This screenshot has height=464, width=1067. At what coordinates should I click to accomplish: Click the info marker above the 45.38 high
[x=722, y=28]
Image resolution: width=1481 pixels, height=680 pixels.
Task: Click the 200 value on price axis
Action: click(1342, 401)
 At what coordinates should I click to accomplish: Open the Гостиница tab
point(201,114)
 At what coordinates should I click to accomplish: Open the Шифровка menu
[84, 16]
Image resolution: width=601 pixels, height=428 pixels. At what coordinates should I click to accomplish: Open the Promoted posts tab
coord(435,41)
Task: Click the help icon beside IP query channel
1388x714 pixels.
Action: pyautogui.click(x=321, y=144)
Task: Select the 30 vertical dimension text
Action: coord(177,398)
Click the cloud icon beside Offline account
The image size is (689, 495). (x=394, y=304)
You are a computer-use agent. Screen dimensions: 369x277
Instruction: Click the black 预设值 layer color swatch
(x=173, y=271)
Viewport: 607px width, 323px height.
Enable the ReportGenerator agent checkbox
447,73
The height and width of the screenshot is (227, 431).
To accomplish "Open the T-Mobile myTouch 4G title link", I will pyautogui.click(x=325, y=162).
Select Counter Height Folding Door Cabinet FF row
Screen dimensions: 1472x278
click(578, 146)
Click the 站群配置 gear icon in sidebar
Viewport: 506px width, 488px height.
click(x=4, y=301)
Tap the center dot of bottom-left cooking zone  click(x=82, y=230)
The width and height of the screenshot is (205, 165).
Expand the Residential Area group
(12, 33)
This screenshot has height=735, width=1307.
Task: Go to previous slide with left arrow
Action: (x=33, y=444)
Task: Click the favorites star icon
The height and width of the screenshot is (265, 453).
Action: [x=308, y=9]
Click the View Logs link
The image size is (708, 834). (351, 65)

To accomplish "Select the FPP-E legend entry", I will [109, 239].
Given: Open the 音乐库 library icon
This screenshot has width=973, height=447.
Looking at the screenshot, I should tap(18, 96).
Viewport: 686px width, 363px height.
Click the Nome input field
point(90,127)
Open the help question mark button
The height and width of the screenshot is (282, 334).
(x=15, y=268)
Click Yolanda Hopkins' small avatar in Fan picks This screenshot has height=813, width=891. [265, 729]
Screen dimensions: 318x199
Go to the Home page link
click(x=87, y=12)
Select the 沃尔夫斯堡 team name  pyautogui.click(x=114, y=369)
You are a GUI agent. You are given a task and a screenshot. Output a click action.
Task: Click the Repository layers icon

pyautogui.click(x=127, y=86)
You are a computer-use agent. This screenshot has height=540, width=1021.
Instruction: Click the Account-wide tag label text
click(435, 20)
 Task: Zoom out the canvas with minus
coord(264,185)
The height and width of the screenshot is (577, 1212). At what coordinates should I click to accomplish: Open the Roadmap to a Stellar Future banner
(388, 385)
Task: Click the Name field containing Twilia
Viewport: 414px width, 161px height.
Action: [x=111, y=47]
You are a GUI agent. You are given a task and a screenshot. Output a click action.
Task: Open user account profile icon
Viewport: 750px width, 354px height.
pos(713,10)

==================================================

● **WORK TASK**:
Transcribe all entries exactly as they are given.

● **EXERCISE RESPONSE**:
This screenshot has height=464, width=1067. At what coordinates should I click to accomplish: Click the info marker above the 45.38 high
[x=722, y=28]
Image resolution: width=1481 pixels, height=680 pixels.
Task: Click the 200 value on price axis
Action: click(1342, 401)
 At what coordinates should I click to accomplish: Open the Гостиница tab
point(201,114)
 At what coordinates should I click to accomplish: Open the Шифровка menu
[84, 16]
Image resolution: width=601 pixels, height=428 pixels. At what coordinates should I click to accomplish: Open the Promoted posts tab
coord(435,41)
Task: Click the help icon beside IP query channel
1388x714 pixels.
Action: pyautogui.click(x=321, y=144)
Task: Select the 30 vertical dimension text
Action: coord(177,398)
Click the cloud icon beside Offline account
The image size is (689, 495). (x=394, y=304)
You are a computer-use agent. Screen dimensions: 369x277
Instruction: Click the black 预设值 layer color swatch
(x=173, y=271)
Viewport: 607px width, 323px height.
Enable the ReportGenerator agent checkbox
447,73
The height and width of the screenshot is (227, 431).
To accomplish "Open the T-Mobile myTouch 4G title link", I will pyautogui.click(x=325, y=162).
Select Counter Height Folding Door Cabinet FF row
Screen dimensions: 1472x278
click(578, 146)
Click the 站群配置 gear icon in sidebar
Viewport: 506px width, 488px height.
click(x=4, y=301)
Tap the center dot of bottom-left cooking zone  click(x=82, y=230)
The width and height of the screenshot is (205, 165).
Expand the Residential Area group
(12, 33)
This screenshot has height=735, width=1307.
Task: Go to previous slide with left arrow
Action: (x=33, y=444)
Task: Click the favorites star icon
The height and width of the screenshot is (265, 453).
Action: [x=308, y=9]
Click the View Logs link
The image size is (708, 834). (351, 65)

To accomplish "Select the FPP-E legend entry", I will [109, 239].
Given: Open the 音乐库 library icon
This screenshot has width=973, height=447.
Looking at the screenshot, I should tap(18, 96).
Viewport: 686px width, 363px height.
Click the Nome input field
point(90,127)
Open the help question mark button
The height and width of the screenshot is (282, 334).
(x=15, y=268)
Click Yolanda Hopkins' small avatar in Fan picks This screenshot has height=813, width=891. [265, 729]
Screen dimensions: 318x199
Go to the Home page link
click(x=87, y=12)
Select the 沃尔夫斯堡 team name  pyautogui.click(x=114, y=369)
You are a GUI agent. You are given a task and a screenshot. Output a click action.
Task: Click the Repository layers icon

pyautogui.click(x=127, y=86)
You are a computer-use agent. This screenshot has height=540, width=1021.
Instruction: Click the Account-wide tag label text
click(435, 20)
 Task: Zoom out the canvas with minus
coord(264,185)
The height and width of the screenshot is (577, 1212). At what coordinates should I click to accomplish: Open the Roadmap to a Stellar Future banner
(388, 385)
Task: Click the Name field containing Twilia
Viewport: 414px width, 161px height.
Action: [x=111, y=47]
You are a GUI agent. You are given a task and a screenshot. Output a click action.
Task: Open user account profile icon
Viewport: 750px width, 354px height.
pos(713,10)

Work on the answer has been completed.